▶ _REQUIRED WORK_:
Your answer should be the lines of the data below that contain "will".

*** RECORD SET ***

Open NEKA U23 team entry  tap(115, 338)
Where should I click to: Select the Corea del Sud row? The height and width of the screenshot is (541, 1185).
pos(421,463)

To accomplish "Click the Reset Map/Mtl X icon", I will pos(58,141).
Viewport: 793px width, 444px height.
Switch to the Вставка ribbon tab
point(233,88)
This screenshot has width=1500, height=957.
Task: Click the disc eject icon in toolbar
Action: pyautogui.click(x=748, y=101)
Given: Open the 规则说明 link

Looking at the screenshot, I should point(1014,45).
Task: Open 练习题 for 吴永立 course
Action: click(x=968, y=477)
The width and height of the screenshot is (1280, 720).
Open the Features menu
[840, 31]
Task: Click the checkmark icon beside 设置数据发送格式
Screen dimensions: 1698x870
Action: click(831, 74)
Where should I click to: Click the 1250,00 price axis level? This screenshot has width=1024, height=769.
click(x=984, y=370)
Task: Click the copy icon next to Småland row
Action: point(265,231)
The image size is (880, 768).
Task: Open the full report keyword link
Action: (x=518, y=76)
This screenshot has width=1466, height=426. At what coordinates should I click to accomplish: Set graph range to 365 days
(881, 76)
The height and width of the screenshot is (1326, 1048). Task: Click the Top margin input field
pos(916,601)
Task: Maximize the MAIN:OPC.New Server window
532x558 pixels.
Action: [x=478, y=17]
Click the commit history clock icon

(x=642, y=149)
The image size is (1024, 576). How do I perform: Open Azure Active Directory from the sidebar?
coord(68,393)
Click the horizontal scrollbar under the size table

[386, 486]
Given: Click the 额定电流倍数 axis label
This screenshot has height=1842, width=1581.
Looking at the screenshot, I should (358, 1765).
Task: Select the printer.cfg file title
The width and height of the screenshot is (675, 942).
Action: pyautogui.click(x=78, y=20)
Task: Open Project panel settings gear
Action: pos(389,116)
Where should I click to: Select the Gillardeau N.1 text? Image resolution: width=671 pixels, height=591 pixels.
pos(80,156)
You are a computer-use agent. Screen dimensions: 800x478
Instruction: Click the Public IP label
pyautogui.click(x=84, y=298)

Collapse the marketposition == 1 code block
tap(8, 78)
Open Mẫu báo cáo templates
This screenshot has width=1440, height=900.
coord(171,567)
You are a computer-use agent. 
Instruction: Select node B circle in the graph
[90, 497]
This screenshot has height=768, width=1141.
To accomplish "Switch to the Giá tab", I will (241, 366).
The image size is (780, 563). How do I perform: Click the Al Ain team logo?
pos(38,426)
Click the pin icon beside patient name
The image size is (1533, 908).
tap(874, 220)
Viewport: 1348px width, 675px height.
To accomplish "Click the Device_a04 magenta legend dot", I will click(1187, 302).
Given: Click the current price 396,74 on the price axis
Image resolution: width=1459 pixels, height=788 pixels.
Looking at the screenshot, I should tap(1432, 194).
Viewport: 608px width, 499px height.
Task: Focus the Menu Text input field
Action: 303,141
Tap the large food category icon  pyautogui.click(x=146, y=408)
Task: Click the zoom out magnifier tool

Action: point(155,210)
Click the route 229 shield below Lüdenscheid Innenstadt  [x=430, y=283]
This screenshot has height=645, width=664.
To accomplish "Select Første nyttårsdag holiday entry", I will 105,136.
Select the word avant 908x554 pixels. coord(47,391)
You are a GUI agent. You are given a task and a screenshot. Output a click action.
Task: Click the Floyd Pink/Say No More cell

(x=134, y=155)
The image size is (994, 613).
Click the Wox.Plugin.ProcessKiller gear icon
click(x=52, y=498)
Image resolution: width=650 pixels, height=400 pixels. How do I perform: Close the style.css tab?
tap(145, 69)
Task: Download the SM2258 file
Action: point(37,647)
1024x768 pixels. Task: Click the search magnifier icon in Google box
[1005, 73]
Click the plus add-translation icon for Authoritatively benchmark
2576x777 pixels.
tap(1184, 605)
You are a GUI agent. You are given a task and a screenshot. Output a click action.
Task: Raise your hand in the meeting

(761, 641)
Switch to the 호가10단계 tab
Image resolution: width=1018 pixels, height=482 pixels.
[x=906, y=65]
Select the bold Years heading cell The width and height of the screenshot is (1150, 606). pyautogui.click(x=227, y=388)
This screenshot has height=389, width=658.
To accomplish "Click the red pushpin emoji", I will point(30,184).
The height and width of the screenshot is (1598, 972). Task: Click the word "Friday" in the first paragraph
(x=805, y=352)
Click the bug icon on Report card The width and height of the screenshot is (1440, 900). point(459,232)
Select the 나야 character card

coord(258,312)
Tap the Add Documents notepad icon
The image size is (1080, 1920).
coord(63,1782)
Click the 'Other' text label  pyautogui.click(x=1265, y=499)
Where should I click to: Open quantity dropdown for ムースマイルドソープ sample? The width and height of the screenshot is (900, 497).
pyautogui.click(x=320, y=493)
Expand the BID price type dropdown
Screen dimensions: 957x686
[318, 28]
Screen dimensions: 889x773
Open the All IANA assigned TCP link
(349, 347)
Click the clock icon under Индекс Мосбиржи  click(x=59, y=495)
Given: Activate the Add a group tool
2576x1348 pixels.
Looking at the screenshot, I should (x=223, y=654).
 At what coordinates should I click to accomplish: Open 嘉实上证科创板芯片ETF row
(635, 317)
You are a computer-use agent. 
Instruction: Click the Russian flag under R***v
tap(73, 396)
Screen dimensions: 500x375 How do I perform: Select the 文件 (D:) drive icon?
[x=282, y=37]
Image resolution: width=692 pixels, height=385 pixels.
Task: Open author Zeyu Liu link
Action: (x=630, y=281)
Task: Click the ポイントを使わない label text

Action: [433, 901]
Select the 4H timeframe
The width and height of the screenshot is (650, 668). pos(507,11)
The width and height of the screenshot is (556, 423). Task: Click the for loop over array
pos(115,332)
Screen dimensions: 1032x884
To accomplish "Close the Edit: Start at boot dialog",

*** End of RECORD SET ***

▶ _WRITTEN SOLUTION_:
To accomplish "Click the Reset Map/Mtl X icon", I will pos(58,141).
To accomplish "Switch to the Giá tab", I will (241, 366).
To accomplish "Click the Device_a04 magenta legend dot", I will click(1187, 302).
To accomplish "Select Første nyttårsdag holiday entry", I will 105,136.
To accomplish "Click the red pushpin emoji", I will point(30,184).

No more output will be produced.